Set exercise: Which lines of the entries below contain the word "Select"? Copy each of those lines.

------ Exercise input

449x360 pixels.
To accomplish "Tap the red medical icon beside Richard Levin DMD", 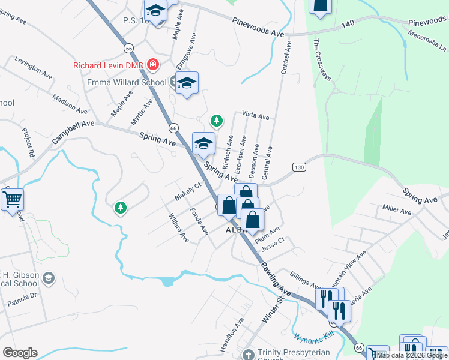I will pos(154,64).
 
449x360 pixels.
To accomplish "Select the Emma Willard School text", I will pos(127,82).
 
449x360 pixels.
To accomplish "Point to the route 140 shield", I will pos(347,25).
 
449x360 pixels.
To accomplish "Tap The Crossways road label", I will pos(322,60).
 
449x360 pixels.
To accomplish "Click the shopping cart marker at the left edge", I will pos(12,199).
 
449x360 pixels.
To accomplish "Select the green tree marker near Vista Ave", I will pos(216,121).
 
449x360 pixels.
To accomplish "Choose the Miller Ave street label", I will pos(397,210).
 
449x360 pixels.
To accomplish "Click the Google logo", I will pos(20,353).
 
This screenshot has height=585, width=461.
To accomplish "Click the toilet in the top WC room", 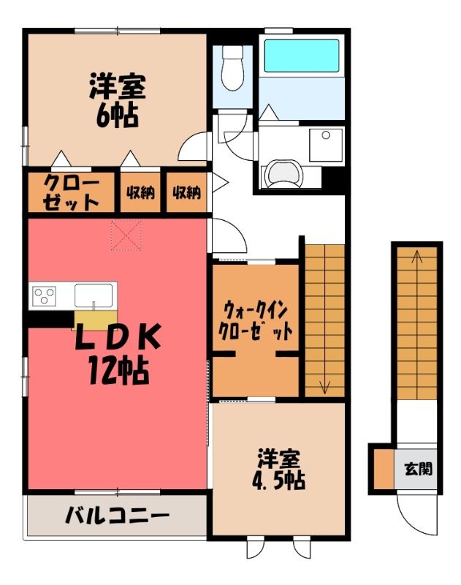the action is point(232,68).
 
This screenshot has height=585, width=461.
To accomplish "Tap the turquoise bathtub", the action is point(302,56).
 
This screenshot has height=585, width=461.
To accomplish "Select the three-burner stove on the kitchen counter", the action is point(44,296).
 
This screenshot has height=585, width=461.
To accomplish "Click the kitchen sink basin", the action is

------------

Solution to the problem:
To accomplish "Select the Emma Willard School text", I will pos(127,82).
To accomplish "Select the green tree marker near Vista Ave", I will pos(216,121).
To accomplish "Select the three-burner stove on the kitchen counter", the action is point(44,296).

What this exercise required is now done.